Action item — Go through the records below and show every line with the string "document".

Data for review —
[Start of section]

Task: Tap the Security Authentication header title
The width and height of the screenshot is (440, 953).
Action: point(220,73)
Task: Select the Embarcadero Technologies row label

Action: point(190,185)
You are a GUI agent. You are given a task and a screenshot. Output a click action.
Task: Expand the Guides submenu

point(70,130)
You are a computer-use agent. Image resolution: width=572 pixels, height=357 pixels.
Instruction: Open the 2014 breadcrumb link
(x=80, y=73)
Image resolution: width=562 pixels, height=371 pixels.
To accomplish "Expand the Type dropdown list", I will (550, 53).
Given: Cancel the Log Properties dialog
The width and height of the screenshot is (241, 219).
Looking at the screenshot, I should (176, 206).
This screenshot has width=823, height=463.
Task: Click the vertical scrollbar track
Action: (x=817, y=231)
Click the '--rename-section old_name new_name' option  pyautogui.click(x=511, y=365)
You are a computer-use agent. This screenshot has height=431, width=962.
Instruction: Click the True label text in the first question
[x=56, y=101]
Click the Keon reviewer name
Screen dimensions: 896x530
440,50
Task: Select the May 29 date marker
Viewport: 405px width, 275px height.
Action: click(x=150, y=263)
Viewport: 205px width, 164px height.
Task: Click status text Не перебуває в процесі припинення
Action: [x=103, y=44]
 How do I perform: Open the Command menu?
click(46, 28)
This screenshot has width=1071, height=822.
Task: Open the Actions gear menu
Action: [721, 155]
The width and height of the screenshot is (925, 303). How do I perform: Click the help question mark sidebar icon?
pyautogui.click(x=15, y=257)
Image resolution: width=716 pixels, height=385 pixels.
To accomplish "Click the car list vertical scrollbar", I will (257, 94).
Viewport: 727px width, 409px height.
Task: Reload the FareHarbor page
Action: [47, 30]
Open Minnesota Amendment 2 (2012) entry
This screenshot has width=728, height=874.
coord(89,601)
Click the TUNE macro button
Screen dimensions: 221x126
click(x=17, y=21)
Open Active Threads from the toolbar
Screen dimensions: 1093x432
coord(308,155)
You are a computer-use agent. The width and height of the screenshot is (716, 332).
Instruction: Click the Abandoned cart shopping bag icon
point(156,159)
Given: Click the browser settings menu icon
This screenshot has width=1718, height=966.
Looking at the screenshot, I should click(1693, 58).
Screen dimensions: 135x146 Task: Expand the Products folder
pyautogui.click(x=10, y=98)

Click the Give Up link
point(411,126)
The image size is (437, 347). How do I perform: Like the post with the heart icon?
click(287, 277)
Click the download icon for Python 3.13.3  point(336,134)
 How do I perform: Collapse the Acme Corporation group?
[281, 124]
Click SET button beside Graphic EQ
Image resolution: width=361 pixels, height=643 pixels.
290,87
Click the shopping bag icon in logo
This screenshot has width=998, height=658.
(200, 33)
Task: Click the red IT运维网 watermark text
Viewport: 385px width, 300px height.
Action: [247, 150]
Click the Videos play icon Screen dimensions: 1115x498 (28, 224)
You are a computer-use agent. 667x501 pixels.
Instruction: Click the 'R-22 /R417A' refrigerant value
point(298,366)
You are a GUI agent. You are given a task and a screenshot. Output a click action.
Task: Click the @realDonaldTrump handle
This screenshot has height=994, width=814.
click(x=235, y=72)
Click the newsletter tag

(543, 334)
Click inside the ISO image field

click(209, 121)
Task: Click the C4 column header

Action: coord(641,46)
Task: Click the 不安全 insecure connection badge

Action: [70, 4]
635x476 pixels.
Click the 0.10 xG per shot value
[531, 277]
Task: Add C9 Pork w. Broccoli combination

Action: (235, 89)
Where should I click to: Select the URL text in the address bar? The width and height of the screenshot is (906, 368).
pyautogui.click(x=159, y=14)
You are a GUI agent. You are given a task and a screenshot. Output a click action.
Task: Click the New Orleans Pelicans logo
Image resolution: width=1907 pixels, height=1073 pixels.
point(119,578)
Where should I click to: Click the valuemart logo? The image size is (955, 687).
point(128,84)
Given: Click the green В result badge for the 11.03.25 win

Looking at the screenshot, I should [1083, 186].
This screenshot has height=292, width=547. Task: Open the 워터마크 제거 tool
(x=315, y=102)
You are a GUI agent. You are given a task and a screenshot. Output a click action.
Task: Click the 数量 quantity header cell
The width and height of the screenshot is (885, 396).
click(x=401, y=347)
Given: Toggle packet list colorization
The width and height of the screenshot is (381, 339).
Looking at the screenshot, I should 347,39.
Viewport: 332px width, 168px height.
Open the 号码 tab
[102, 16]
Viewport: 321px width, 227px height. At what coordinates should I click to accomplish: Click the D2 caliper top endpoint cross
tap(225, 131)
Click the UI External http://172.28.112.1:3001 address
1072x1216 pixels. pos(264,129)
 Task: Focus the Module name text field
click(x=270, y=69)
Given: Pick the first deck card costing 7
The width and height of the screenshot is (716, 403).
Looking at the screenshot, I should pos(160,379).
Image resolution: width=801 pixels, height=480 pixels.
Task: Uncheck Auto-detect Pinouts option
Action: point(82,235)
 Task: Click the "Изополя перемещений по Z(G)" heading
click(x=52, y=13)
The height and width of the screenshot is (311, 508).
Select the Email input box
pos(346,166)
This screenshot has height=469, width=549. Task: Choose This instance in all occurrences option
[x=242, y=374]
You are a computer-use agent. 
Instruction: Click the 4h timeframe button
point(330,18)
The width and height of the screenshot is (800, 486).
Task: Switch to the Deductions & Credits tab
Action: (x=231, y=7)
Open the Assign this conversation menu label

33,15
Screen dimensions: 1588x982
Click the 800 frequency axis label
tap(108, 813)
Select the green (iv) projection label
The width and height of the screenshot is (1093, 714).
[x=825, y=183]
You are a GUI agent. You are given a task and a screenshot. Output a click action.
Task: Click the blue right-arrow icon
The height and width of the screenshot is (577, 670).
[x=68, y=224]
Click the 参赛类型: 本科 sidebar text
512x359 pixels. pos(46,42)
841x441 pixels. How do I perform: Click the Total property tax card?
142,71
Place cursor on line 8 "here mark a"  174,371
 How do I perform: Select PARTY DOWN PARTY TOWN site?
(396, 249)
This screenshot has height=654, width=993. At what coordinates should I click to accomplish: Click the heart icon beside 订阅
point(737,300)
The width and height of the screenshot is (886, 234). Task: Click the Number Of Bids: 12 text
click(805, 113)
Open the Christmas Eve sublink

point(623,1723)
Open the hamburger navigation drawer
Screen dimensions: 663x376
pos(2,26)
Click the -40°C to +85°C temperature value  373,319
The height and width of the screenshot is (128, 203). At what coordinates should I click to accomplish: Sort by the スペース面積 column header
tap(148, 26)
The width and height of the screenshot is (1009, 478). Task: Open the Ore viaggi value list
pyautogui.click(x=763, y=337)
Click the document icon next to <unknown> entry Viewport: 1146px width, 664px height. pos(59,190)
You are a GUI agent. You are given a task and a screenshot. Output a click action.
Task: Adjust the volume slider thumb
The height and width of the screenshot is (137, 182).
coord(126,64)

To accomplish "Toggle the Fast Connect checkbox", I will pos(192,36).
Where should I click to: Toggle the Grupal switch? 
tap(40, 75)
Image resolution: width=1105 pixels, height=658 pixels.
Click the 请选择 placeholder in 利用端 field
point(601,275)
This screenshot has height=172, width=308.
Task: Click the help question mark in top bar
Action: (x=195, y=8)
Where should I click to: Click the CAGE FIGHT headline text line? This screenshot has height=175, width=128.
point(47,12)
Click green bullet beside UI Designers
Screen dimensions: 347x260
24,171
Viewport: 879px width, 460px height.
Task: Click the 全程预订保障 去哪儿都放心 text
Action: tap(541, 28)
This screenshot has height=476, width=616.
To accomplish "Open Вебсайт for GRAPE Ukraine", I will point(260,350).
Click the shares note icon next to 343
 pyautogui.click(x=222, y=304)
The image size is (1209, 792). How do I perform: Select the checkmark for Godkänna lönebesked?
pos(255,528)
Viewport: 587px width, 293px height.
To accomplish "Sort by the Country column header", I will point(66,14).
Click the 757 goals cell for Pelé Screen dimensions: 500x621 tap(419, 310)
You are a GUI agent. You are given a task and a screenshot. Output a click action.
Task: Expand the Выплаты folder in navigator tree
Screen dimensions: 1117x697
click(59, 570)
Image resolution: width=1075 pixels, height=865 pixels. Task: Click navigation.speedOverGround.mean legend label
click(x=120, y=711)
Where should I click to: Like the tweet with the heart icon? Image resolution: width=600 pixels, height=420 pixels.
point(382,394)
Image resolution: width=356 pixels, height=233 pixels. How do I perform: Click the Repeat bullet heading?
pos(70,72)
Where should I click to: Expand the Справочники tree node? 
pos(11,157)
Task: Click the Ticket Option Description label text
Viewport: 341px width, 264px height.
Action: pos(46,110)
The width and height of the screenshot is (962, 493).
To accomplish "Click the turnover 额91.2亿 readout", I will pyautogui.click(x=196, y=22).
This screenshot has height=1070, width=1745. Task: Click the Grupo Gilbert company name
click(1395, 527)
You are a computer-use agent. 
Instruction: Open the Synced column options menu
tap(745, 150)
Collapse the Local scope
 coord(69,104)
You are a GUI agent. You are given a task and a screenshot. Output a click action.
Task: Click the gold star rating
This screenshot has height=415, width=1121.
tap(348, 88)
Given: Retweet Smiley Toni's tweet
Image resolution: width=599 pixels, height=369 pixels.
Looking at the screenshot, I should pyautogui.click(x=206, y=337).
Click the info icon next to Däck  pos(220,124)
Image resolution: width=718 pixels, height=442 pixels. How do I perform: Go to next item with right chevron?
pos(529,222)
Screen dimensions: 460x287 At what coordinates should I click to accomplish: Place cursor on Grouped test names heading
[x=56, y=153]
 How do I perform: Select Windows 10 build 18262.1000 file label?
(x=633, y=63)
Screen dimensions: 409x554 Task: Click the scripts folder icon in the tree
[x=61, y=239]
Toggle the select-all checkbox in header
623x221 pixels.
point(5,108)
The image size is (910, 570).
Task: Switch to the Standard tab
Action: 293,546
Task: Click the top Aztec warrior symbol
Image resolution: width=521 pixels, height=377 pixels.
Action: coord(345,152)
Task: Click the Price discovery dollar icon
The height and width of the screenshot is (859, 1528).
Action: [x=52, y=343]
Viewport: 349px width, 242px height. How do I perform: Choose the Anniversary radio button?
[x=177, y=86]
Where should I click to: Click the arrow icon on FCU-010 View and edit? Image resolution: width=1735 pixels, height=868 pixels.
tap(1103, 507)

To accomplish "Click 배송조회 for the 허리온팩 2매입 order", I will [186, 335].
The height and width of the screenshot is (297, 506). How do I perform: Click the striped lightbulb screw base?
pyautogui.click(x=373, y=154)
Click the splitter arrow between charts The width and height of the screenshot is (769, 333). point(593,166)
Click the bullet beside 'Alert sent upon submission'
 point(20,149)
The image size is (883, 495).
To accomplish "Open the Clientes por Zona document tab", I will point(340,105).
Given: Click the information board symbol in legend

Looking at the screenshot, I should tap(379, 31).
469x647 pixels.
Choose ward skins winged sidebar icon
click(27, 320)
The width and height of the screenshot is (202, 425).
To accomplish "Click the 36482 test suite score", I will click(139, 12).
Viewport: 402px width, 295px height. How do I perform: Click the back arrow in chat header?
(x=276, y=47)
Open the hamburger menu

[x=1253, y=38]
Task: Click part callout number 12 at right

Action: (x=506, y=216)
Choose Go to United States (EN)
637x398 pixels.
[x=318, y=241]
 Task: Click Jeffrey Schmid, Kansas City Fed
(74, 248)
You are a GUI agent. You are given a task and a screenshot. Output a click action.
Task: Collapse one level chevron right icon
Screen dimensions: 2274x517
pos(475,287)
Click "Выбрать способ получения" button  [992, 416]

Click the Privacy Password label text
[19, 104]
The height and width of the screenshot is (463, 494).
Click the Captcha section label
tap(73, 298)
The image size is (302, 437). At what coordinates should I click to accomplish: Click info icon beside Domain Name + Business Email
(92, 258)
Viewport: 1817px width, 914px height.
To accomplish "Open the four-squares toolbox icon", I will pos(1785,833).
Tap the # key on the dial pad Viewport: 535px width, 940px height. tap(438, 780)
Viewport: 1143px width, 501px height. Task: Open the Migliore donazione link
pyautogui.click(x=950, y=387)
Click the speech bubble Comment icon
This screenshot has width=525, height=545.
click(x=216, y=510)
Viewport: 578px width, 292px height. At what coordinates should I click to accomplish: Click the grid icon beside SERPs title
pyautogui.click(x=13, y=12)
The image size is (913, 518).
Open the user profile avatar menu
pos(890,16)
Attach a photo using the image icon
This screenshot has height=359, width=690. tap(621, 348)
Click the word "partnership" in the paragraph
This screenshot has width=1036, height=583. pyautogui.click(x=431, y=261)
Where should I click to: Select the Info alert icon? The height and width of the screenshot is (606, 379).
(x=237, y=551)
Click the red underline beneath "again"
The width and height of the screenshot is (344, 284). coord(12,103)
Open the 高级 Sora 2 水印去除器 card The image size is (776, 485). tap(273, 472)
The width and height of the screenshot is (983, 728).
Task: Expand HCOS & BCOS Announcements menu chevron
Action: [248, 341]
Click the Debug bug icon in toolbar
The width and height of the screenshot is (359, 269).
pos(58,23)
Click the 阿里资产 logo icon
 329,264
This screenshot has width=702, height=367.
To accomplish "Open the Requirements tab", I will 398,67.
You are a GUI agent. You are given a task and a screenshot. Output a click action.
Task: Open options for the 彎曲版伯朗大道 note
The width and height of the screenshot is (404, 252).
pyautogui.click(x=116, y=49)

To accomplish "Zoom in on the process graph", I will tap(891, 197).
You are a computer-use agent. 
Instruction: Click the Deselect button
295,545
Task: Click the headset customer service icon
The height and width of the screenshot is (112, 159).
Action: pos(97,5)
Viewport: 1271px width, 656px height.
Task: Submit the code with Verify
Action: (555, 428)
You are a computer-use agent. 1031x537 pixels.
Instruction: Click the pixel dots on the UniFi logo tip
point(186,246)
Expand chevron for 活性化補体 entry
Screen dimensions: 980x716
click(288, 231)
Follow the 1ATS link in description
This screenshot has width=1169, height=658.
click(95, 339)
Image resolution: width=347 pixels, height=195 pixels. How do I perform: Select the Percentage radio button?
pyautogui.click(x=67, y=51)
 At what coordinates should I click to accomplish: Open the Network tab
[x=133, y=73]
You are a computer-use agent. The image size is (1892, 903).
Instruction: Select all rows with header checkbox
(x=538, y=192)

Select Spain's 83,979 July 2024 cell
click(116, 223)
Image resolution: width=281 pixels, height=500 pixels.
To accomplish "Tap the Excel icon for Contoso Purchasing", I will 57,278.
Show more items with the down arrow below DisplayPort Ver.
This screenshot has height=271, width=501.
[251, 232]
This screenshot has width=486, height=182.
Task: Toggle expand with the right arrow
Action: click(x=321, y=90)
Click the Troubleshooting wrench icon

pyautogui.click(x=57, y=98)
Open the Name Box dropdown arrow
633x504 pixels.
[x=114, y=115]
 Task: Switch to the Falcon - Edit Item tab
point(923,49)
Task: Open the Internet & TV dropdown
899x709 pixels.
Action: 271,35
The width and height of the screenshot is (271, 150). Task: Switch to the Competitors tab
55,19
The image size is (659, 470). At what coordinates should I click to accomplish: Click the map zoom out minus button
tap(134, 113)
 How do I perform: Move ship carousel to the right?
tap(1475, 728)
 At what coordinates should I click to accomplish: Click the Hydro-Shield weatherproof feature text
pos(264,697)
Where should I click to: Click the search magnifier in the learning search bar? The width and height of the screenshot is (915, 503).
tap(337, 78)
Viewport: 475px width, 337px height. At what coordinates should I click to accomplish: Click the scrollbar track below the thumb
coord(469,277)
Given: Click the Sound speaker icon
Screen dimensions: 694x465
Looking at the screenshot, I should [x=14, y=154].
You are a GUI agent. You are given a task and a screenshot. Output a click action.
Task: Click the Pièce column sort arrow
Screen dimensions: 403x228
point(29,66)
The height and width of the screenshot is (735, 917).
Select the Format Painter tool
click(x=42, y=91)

[End of section]

Solved problem —
Click the document icon next to <unknown> entry Viewport: 1146px width, 664px height. pos(59,190)
To accomplish "Open the Clientes por Zona document tab", I will point(340,105).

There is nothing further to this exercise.